* **Quoted passage**
________________
Beyond abiotic factors, microbial interactions are critical yet understudied regulators of environmental antibiotic resistance gene (ARG) spread, whose neglect hinders control efforts. We synthesize their dual roles in ARG dissemination and advocate for integrated advanced methodologies combining tracking, modeling, and validation to decode interaction networks. Moreover, we propose novel interventions strategies that range from molecular disruption to network re-engineering, leveraging ecological insights to mitigate resistance spread across environmental compartments.
The relentless dissemination of antibiotic resistance genes (ARGs) across ecosystems, driven by horizontal gene transfer (HGT) through mechanisms such as conjugation, transformation, and transduction, poses a significant threat to global health. Although the “One Health” framework has rightly shifted focus from ARG occurrence to transmission dynamics1, prevailing research remains disproportionately focused on abiotic stressors (e.g., antibiotics, heavy metals, nanoparticles, microplastics)2. This narrow perspective obscures a fundamental truth: microbial interactions, which are shaped by niche partitioning, trophic dependencies, and coevolution, may sculpt ARG dissemination trajectories within community networks. Relationships ranging from symbiosis to predation can modulate ARG transfer efficiency, host range, and persistence across environmental matrices. This comment contends that neglecting this biological dimension critically undermines efforts to predict or control environmental ARG spread. We synthesize evidence positioning microbial interactions as dualistic ARG regulators, advocate for methodological innovation to decode their complexity, and propose targeted interventions leveraging ecological network engineering.
________________
* **Stored data**
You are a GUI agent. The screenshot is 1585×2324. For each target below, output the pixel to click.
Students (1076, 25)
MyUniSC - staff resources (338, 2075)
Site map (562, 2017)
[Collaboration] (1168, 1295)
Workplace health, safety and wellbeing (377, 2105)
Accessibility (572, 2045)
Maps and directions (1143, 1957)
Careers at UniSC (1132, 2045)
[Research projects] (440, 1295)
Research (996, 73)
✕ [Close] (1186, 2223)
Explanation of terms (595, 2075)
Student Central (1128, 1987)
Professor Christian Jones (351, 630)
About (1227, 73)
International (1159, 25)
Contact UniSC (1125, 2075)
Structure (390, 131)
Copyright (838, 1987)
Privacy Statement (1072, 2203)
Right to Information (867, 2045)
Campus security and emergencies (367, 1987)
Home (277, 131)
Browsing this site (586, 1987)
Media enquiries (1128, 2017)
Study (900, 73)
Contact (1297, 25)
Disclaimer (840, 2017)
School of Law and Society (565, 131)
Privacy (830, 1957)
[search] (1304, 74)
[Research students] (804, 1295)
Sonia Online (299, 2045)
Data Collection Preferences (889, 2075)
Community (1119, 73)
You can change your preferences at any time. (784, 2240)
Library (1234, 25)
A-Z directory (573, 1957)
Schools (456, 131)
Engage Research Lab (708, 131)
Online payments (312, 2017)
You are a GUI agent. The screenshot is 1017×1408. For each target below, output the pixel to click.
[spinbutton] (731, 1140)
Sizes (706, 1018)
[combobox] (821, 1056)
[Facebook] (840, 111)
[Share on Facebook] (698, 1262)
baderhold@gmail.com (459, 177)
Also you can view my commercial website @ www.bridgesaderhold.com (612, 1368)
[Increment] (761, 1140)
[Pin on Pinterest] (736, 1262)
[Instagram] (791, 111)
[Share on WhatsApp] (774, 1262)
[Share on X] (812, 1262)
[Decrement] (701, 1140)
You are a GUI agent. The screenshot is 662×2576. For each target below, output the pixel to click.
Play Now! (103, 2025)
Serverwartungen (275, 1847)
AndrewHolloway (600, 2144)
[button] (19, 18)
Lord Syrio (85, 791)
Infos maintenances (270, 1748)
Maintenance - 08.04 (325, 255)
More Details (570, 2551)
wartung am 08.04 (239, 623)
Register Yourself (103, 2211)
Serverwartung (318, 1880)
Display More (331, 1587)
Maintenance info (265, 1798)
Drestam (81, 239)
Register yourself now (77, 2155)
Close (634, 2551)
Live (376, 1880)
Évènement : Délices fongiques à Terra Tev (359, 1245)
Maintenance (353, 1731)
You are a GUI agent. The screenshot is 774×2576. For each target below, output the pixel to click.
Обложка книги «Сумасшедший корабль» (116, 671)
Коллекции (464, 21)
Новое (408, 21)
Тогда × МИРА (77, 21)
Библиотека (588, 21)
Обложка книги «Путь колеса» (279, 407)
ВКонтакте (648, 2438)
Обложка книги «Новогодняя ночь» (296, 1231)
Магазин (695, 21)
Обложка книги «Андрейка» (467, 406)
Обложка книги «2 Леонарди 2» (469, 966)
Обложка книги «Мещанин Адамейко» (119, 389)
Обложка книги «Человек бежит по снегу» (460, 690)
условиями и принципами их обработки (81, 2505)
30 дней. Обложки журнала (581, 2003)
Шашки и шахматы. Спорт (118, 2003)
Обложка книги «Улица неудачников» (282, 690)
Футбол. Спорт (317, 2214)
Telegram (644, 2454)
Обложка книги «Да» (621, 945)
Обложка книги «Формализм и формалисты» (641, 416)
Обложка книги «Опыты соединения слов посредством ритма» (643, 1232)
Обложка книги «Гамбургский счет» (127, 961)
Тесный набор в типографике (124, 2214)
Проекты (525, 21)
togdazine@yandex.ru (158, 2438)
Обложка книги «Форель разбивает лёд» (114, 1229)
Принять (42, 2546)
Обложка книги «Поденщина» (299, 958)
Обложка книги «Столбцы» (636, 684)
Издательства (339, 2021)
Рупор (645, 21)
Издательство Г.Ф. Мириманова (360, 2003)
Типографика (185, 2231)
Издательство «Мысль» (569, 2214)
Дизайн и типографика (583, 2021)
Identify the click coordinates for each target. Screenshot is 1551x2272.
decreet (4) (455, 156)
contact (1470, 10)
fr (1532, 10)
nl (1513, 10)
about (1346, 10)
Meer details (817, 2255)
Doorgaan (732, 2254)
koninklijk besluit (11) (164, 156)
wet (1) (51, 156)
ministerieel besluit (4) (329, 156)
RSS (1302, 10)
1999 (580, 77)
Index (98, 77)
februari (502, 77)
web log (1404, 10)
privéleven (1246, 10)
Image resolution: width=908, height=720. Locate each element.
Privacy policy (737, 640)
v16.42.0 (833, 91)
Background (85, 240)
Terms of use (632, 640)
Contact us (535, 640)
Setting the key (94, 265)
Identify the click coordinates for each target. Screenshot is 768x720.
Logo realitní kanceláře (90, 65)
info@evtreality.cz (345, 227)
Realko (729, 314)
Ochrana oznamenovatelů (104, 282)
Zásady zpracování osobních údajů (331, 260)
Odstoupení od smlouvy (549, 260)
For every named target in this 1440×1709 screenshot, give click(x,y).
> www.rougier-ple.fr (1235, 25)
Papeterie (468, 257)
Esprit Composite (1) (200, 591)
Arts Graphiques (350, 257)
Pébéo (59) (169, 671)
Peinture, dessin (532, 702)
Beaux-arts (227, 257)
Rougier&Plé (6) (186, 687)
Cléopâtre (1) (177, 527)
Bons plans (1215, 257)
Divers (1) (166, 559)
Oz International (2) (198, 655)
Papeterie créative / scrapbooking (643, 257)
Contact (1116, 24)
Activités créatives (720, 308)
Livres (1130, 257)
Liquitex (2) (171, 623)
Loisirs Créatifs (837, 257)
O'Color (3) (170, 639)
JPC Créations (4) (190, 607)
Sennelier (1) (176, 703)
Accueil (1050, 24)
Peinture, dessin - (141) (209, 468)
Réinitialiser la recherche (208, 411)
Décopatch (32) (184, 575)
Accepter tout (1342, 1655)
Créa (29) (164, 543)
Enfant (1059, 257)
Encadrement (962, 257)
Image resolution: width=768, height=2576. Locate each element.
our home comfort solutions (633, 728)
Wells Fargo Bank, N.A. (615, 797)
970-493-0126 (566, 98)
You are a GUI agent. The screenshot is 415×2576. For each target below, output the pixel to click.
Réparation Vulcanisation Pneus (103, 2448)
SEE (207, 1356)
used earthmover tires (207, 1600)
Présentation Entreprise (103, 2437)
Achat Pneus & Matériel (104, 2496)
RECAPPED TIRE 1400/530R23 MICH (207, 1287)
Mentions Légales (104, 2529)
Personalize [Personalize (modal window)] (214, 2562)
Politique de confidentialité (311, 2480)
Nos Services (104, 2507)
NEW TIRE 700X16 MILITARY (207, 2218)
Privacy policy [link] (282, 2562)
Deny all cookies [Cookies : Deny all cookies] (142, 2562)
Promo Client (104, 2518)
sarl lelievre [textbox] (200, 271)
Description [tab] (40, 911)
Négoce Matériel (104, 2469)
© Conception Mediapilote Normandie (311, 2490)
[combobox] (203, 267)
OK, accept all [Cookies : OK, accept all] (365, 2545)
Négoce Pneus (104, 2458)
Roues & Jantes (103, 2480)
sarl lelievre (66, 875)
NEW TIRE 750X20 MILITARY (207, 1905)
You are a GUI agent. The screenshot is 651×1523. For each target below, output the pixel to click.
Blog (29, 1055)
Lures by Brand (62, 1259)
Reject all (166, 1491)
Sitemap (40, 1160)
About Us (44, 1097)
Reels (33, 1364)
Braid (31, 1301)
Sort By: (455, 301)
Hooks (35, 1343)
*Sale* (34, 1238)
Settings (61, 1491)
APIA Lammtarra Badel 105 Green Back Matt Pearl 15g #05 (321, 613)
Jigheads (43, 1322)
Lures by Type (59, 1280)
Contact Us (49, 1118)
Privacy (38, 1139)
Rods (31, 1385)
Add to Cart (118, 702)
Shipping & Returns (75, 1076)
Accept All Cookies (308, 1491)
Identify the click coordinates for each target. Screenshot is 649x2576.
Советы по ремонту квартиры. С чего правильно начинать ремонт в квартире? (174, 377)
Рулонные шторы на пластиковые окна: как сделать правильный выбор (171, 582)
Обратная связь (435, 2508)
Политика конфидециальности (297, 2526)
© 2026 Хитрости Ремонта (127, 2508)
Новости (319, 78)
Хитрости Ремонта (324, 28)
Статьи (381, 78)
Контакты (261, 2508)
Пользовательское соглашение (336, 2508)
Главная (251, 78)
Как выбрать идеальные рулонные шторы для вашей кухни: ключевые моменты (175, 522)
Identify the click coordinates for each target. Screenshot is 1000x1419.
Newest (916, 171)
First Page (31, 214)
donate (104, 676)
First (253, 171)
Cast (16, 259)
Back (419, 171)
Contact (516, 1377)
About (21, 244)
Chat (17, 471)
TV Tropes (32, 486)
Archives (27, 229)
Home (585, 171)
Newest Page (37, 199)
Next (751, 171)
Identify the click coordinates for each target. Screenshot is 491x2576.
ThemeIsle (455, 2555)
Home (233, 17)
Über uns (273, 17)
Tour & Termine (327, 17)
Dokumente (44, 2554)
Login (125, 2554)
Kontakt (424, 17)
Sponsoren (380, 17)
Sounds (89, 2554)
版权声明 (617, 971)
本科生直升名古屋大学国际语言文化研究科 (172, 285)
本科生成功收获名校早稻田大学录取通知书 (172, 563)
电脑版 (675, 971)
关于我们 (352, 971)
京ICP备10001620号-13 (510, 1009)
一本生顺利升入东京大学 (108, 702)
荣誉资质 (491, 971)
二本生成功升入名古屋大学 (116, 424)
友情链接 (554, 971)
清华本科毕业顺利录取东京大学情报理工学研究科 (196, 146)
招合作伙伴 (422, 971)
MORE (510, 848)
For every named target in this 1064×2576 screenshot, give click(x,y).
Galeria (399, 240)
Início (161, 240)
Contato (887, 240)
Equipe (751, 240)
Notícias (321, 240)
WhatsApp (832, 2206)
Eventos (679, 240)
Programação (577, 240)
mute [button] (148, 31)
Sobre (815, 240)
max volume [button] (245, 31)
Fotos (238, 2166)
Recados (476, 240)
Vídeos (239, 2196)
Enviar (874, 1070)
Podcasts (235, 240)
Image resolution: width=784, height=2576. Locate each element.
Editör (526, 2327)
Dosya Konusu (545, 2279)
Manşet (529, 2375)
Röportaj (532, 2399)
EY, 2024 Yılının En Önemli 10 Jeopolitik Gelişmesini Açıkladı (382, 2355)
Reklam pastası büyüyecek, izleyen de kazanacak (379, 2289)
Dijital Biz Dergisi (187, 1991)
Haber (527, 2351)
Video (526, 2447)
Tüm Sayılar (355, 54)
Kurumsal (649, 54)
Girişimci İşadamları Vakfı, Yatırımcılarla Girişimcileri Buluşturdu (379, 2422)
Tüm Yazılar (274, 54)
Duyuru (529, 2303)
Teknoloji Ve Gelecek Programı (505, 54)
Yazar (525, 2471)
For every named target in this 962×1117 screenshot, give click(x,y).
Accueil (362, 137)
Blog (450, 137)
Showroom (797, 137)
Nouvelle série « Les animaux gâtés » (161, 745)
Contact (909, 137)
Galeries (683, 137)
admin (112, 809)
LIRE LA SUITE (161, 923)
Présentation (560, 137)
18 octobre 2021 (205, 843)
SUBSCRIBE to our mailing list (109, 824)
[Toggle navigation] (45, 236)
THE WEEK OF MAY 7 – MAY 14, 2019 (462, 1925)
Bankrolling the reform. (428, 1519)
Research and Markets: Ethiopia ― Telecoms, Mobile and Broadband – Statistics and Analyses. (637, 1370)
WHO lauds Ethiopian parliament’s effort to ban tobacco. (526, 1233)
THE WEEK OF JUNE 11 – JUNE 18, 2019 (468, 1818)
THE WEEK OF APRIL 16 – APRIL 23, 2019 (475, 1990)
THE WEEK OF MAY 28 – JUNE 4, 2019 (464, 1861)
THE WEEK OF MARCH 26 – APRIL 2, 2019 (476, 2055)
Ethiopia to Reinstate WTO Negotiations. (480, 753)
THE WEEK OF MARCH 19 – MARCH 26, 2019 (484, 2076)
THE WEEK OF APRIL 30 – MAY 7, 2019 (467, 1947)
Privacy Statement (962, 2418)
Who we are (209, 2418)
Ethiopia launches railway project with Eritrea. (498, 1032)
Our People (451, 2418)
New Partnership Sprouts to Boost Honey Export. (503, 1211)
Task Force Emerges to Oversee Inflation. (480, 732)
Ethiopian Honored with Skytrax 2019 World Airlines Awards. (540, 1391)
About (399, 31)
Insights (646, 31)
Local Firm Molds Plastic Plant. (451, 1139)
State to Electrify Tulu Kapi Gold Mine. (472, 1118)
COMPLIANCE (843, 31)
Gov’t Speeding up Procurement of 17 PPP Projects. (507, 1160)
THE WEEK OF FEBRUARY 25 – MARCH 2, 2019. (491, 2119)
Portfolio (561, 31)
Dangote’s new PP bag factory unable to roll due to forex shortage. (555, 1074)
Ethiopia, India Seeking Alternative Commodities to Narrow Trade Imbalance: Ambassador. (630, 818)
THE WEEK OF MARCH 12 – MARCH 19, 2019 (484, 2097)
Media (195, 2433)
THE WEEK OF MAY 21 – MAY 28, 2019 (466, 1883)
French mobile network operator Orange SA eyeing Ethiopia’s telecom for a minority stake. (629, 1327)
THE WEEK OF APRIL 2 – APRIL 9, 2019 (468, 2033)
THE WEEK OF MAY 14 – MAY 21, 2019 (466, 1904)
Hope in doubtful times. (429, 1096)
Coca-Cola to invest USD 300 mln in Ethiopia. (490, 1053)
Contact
________________
* **Tasks for this exercise**
A – Answer these about the passage on microbial interactions and antibiotic resistance genes:
(i) Which three mechanisms of horizontal gene transfer does it name?
(ii) What examples of abiotic stressors does it list?
(iii) Which three things do the proposed integrated methods combine?
B – Resume the passage on microbial interactions and antibiotic resistance genes, starting after its last sentence.

* **Answers to the exercises**
A –
(i) Conjugation, transformation, and transduction.
(ii) Antibiotics, heavy metals, nanoparticles, and microplastics.
(iii) Tracking, modeling, and validation.

B –
Microbial interactions: a double-edged sword in resistance spread
Microorganisms engage in intricate, context-dependent relationships that can paradoxically either accelerate or impede ARG spread through multiple interconnected mechanisms. Predatory interactions exemplify this duality. Although protozoan grazing in soil reduces the absolute abundance of ARG-carrying plasmids, it simultaneously enhances conjugative transfer among surviving microbes by inducing stress responses and increasing membrane permeability3. Similarly, phage predation eliminates resistant strains in wastewater, but can also spread ARGs through phage-bacterium symbiosis in plastisphere or by reshaping spatial structures to favor donor-recipient contact4,5,6. Metabolic interactions among bacteria, between fungi and bacteria, and with plants further complicate this landscape7,8,9,10,11,12. Some natural antibiotics (e.g., pyocyanin)10, bacteriocins12, and common metabolites (e.g., carbon dioxide13, nitric oxide8, and sulfide14) can boost HGT by inducing bacterial stresses. In contrast, compounds such as carotenoids can diminish HGT efficiency by alleviating oxidative stress9. Moreover, competing microbes can release extracellular nucleases that degrade free DNA, thereby limiting transformation potential15. Even community spatial architecture has conflicting effects: biofilms, often regarded as hotspots for HGT due to high cell density, may hinder plasmid diffusion when mature three-dimensional structures act as physical barriers16.
Bridging the knowledge gap through integrated methodologies
Despite these compelling insights, the prevailing limitation in current research lies in its reliance on reductionist pure-culture models at the strain-level or static metagenomic correlations at the community-level. These fail to capture the dynamic, multitrophic nature of interactions within authentic communities. Predictive capacity remains elusive without methodologies accounting for environmental conditionality, such as nutrient shifts or pollutant pulses that reconfigure networks. Bridging this gap necessitates an integrated approach that advances from mere correlation to mechanistic causation through three synergistic strategies.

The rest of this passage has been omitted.